WORK REQUEST:
Pictures excluded, please transcribe exactly the lines from the one with "Screen dimensions: 404x448" through the end of the records below, and nothing more.

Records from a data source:
<<<<
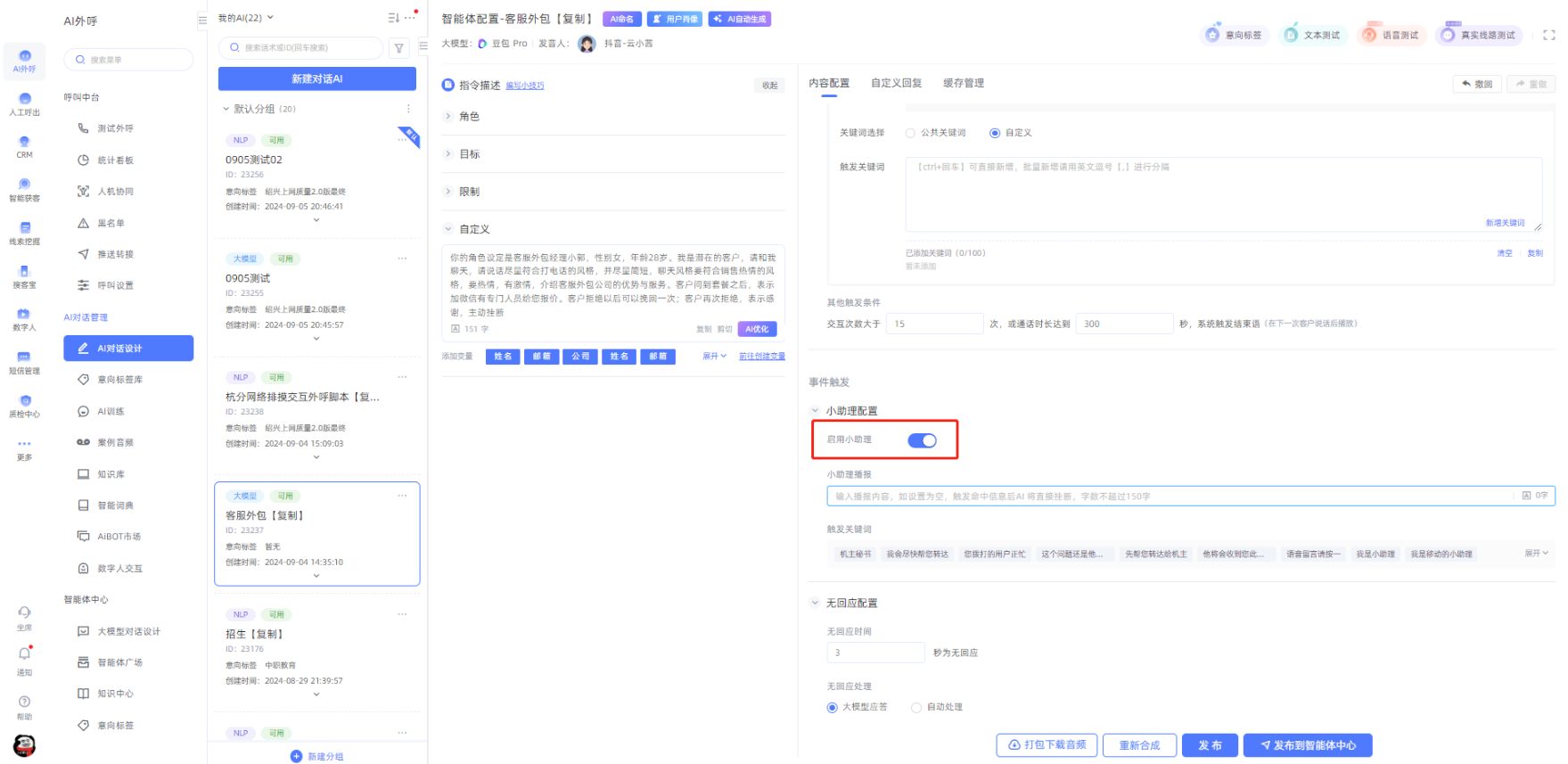The width and height of the screenshot is (1568, 764).
Task: Open the 数字人 sidebar icon
Action: [24, 315]
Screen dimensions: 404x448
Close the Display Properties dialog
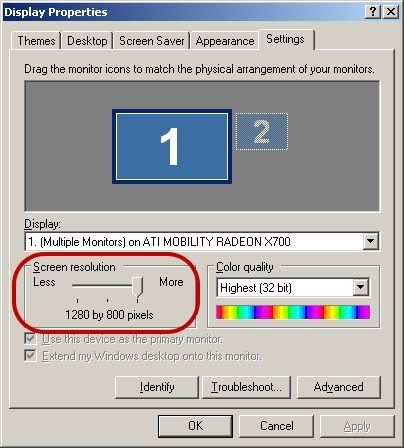click(391, 12)
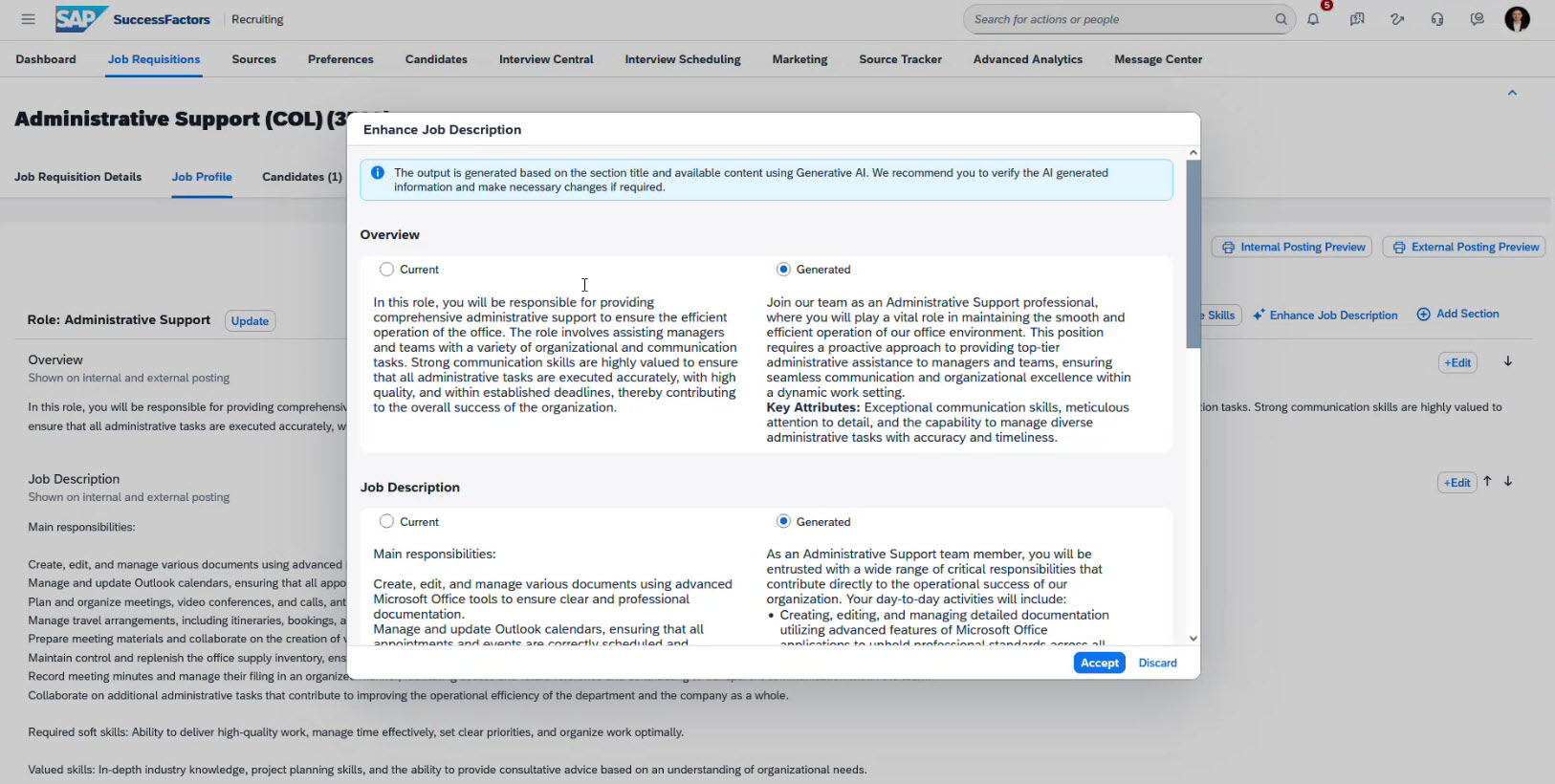Discard the generated job description
The width and height of the screenshot is (1555, 784).
click(x=1157, y=663)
>>>>
EXPECTED OUTPUT:
Screen dimensions: 404x448
Close the Display Properties dialog
click(391, 12)
Discard the generated job description
The width and height of the screenshot is (1555, 784).
click(x=1157, y=663)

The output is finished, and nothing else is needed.